BEGIN Records shown

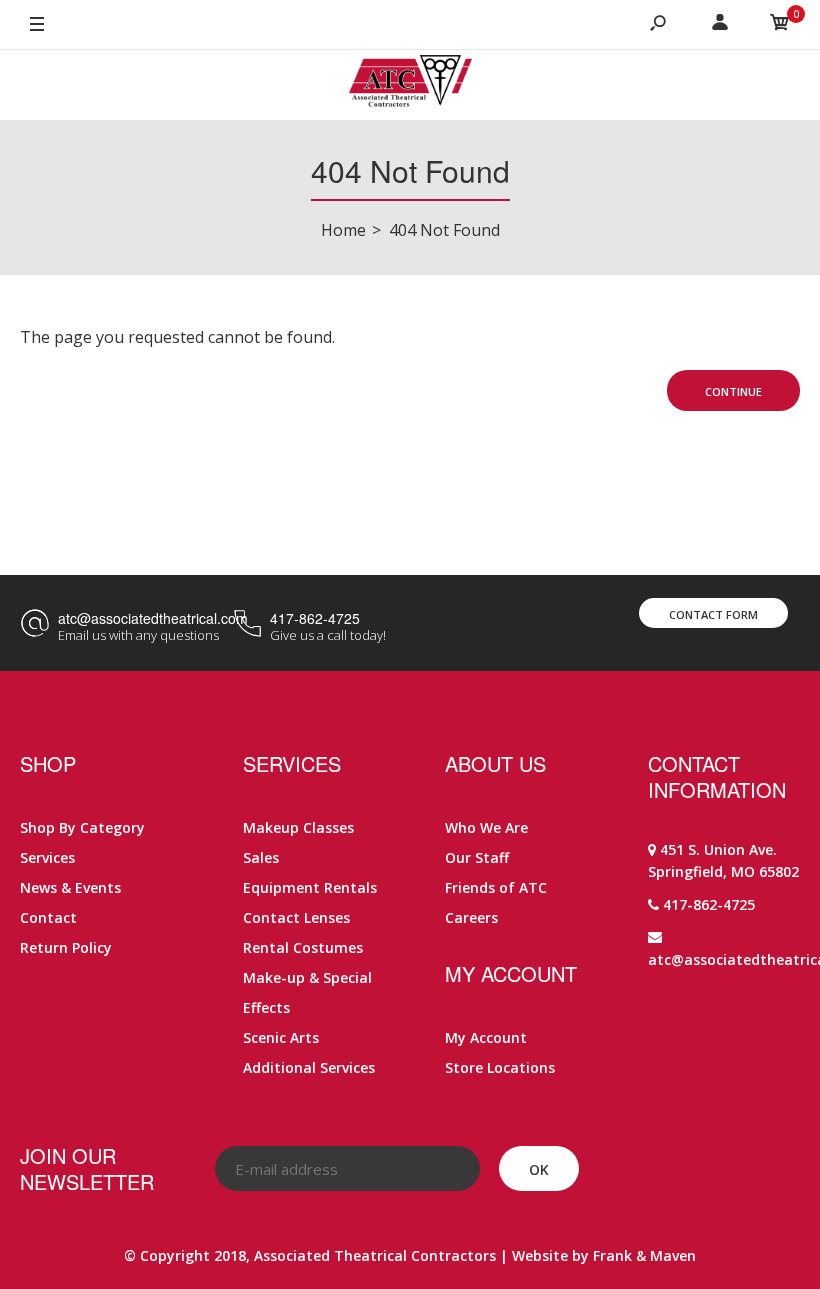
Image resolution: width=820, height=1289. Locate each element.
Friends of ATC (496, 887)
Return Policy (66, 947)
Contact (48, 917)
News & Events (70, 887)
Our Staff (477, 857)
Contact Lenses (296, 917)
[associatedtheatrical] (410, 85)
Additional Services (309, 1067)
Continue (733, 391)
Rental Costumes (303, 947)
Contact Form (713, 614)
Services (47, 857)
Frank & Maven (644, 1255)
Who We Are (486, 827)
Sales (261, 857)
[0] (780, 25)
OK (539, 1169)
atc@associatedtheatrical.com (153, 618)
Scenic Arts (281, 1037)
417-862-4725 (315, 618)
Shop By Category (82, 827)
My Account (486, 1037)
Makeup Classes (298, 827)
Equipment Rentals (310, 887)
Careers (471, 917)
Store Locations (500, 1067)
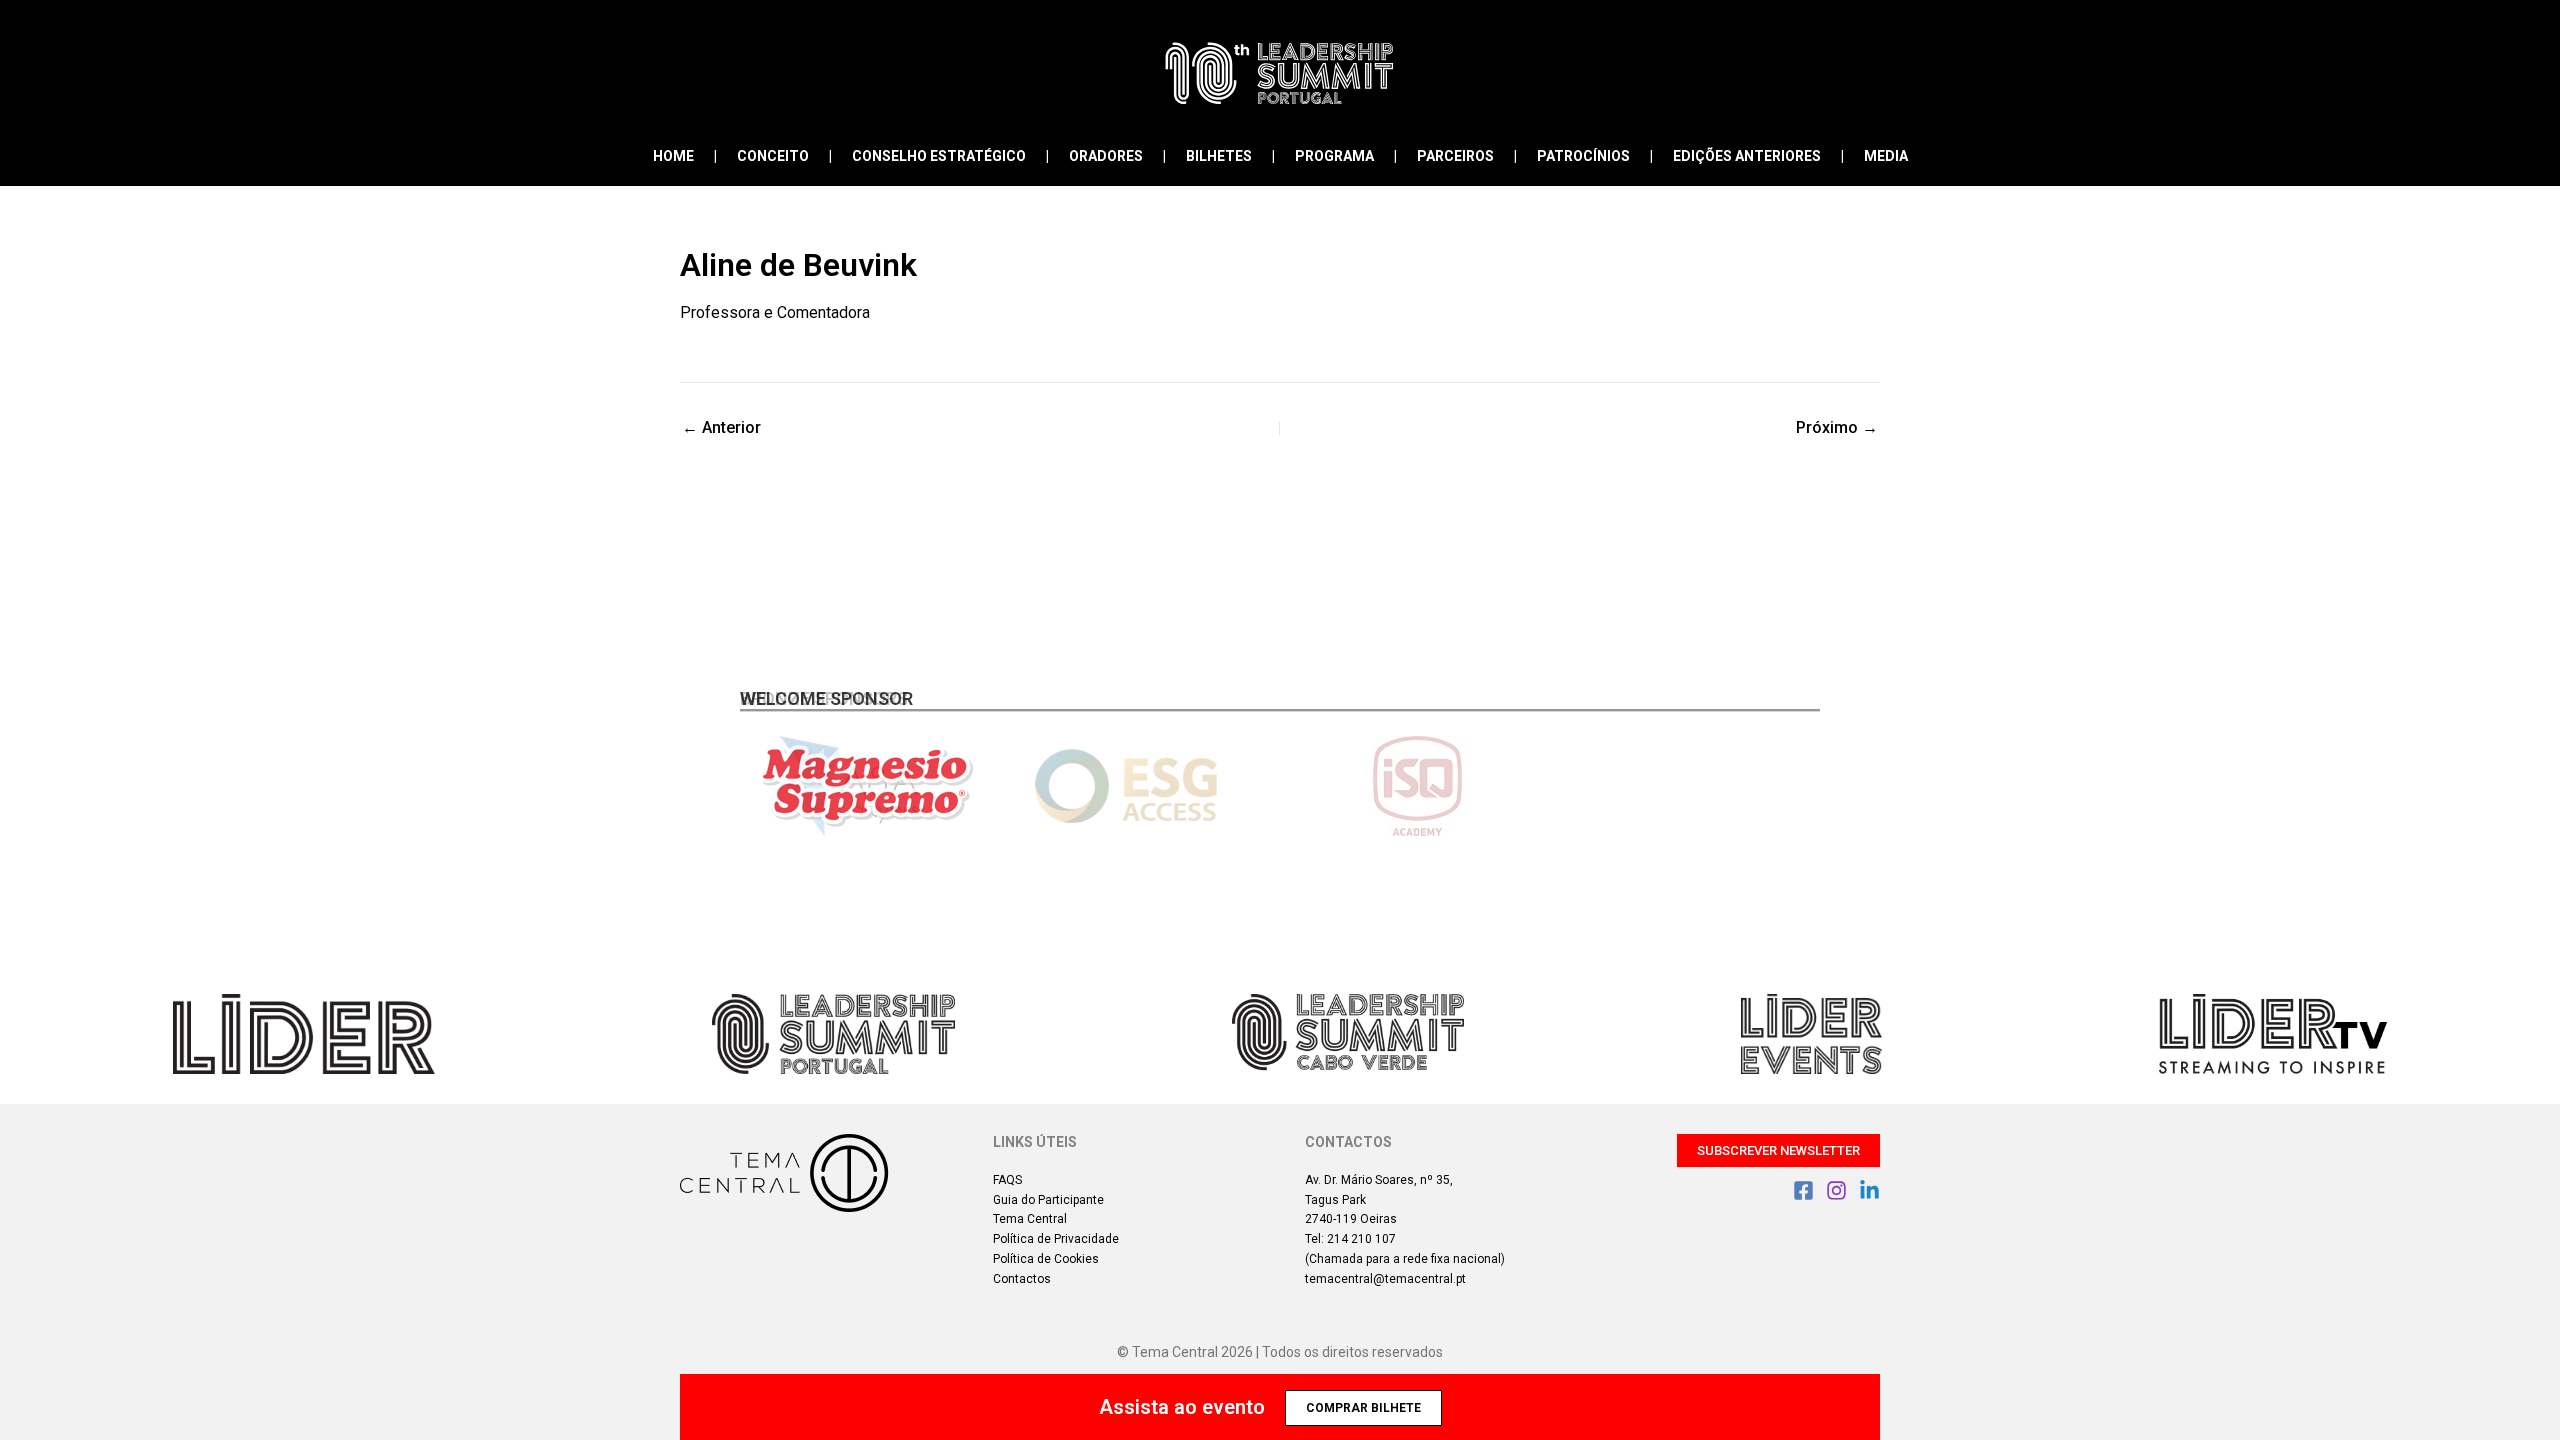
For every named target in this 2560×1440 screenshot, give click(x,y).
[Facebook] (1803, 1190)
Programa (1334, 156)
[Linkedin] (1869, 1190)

END Records shown

◆ **What the task requires**: Whenever the word "Contact" shows up in a line of the entries, list that line.

◆ **Your solution**:
Contact (48, 917)
Contact Lenses (296, 917)
Contact Form (713, 614)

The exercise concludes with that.